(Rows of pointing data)
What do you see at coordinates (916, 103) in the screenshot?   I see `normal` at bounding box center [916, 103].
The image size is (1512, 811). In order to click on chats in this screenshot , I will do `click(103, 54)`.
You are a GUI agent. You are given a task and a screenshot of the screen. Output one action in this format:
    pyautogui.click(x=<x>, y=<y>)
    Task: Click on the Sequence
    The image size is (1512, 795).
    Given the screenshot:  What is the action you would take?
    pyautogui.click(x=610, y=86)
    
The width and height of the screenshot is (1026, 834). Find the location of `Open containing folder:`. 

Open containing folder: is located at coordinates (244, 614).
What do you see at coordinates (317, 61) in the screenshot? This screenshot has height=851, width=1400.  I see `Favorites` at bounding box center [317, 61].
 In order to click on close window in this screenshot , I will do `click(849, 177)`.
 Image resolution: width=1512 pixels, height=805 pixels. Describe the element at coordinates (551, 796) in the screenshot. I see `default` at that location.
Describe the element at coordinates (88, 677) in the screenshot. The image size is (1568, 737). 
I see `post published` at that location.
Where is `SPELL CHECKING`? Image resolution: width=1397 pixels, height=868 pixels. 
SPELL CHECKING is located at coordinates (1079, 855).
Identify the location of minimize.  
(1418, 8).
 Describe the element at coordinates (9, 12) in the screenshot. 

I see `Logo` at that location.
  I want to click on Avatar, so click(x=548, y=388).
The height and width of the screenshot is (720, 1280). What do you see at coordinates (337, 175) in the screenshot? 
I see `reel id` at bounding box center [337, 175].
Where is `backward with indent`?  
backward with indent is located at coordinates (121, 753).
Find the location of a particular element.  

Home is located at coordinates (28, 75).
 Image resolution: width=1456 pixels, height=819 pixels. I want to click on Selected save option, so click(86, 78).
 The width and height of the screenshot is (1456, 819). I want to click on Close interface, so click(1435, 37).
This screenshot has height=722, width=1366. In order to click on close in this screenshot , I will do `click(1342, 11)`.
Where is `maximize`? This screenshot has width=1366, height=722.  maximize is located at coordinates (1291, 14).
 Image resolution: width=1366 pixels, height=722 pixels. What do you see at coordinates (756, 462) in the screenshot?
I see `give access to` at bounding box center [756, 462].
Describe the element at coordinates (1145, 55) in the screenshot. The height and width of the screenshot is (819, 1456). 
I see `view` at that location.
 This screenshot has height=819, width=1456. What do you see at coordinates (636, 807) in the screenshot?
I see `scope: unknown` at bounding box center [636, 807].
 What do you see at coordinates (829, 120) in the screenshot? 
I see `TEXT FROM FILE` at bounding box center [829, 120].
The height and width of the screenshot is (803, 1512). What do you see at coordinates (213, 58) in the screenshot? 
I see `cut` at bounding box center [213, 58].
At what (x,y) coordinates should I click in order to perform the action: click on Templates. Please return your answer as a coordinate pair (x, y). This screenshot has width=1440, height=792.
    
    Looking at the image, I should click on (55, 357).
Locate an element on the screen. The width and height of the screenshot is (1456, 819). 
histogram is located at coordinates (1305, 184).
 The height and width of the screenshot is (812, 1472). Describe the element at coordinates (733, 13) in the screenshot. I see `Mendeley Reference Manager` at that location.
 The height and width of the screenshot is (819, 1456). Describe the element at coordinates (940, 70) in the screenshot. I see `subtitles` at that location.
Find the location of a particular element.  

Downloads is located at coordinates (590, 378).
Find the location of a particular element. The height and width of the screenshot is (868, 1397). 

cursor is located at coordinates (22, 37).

*WHAT THE TASK ASKS*: Update everything in the records from the line containing "In order to click on close window" down to the line containing "This screenshot has height=722, width=1366." by replacing "Where is" with "Where can I find" and changing nothing else. Return only those lines.

*TASK SOLUTION*:
 In order to click on close window in this screenshot , I will do `click(849, 177)`.
 Image resolution: width=1512 pixels, height=805 pixels. Describe the element at coordinates (551, 796) in the screenshot. I see `default` at that location.
Describe the element at coordinates (88, 677) in the screenshot. The image size is (1568, 737). 
I see `post published` at that location.
Where can I find `SPELL CHECKING`? Image resolution: width=1397 pixels, height=868 pixels. 
SPELL CHECKING is located at coordinates (1079, 855).
Identify the location of minimize.  
(1418, 8).
 Describe the element at coordinates (9, 12) in the screenshot. 

I see `Logo` at that location.
  I want to click on Avatar, so click(x=548, y=388).
The height and width of the screenshot is (720, 1280). What do you see at coordinates (337, 175) in the screenshot? 
I see `reel id` at bounding box center [337, 175].
Where can I find `backward with indent`?  
backward with indent is located at coordinates (121, 753).
Find the location of a particular element.  

Home is located at coordinates (28, 75).
 Image resolution: width=1456 pixels, height=819 pixels. I want to click on Selected save option, so click(86, 78).
 The width and height of the screenshot is (1456, 819). I want to click on Close interface, so click(1435, 37).
This screenshot has height=722, width=1366. In order to click on close in this screenshot , I will do `click(1342, 11)`.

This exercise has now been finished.